Çiftçiler tarlada ve yaylada verimin azaldığına dikkat çekti
Van’ın Gürpınar İlçesinde yaşayan Yusuf Tunç, geçtiğimiz yıl ektikleri buğdaydan aldıkları verimin masrafları karşılamadığını belirterek elde ettikleri gelirin traktör giderlerini ve tohum fiyatlarını bile karşılayamaktan uzak olduğunu dile getirdi: “Yağmurlar azaldı. Verim alamıyoruz. Ekonomik kriz de var. Hiçbir şey yapamıyoruz. Mazot pahalılaşmış. Burada yapamıyoruz, başka yere de gidemiyoruz. Bir torba gübre alıyorsun 200-300 TL’ye. Koyunları satmaya çalışıyorsun, iki tane koyun bin TL ‘ye gitmiyor. Masrafları çıkarmıyor yani. Boşuna uğraşıyoruz yani. Tarlada da yaylada da verim azaldı. Koyunlar iyi beslenmeyince süt alamıyoruz. Son dönemlerde sadece bizim köyde 10 bin koyun satıldı. Karnımızı bile zor doyuruyoruz. Bu yüzden göç ediyorlar. Eskiden kentten köye gelirlerdi, şu an köyü terk ediyorlar.’’

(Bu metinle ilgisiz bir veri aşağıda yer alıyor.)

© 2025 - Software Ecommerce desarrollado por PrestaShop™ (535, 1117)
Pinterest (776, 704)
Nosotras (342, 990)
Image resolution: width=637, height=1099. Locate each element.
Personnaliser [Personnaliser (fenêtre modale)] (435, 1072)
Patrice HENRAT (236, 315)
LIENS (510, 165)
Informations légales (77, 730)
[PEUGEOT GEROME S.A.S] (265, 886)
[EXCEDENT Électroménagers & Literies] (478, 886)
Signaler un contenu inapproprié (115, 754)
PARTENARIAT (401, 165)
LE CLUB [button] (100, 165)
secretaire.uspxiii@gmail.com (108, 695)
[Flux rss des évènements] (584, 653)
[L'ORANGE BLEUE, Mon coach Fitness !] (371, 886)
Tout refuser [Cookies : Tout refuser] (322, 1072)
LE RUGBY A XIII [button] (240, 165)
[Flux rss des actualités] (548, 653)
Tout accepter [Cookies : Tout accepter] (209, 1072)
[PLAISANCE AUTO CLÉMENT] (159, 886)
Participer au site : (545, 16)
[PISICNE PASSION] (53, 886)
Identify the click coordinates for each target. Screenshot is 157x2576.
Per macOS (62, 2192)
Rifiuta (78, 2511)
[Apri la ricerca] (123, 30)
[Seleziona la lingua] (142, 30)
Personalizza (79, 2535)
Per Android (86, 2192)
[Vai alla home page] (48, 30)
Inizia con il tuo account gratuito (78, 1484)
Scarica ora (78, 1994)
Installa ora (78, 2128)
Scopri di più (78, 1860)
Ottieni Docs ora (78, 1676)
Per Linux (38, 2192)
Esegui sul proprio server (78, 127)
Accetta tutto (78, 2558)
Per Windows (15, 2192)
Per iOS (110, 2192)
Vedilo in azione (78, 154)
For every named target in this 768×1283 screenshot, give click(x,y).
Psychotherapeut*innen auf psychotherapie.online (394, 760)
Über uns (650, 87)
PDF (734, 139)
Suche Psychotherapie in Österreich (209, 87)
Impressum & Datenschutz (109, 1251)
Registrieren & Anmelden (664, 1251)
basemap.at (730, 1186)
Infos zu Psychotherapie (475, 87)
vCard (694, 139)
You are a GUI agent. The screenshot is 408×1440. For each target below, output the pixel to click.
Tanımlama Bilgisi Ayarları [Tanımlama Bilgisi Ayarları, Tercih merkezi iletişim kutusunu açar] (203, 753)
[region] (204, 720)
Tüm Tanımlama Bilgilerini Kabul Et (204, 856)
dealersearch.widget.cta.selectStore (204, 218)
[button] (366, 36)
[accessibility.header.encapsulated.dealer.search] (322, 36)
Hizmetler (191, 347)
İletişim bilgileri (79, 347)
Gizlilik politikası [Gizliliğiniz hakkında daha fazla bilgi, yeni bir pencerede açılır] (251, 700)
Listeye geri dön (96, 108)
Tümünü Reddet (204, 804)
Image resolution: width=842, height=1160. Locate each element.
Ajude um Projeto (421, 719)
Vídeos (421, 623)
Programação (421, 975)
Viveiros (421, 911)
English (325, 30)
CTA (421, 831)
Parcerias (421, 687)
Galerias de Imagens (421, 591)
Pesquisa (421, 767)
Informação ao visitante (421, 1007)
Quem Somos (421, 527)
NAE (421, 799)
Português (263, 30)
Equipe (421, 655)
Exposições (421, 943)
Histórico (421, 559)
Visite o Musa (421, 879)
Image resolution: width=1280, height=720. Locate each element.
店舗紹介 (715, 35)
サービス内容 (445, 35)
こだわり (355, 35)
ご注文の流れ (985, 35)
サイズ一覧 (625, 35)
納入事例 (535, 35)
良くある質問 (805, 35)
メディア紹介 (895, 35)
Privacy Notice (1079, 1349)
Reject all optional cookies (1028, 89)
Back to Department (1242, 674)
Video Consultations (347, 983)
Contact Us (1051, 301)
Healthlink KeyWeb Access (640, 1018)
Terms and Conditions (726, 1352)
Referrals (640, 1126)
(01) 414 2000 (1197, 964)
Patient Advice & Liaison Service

“Havzada su kaynakları kuruyor’’
Van Yüzüncü Yıl Üniversitesi Edebiyat Fakültesi Coğrafya Bölümü Öğretim Üyesi Prof. Dr. Faruk Alaeddinoğlu ise iklim krizinin Van Gölü havzasına olan etkisinden söz ediyor ve havzada su kaynaklarının kuruduğunu, bunun da tarımsal ve hayvansal faaliyetleri olumsuz etkilediğini belirtti ve sözlerini şöyle tamamladı: “Sıcaklıklar artıyor. Buharlaşma şiddetleniyor. Bu Van Gölü havzasındaki sulak alanların kurumasına neden oluyor. Van Gölü oldukça çekildi, tamamen kuruyan göller de var. Gerçek bir buharlaşma söz konusu. Yağışlı dönem azaldı, yağışın şekli de değişti. Bunlar kırsalın aleyhine işliyor. Böyle olunca tarımsal faaliyetler olumsuz etkileniyor. Yem bitkileri konusunda özellikle. Yem bitkilerinden verim alamayınca hayvancılık da olumsuz etkileniyor. Hayvancılık ekonomisi de yine öyle. Maliyetlerin de burada bir etkisi söz konusu”.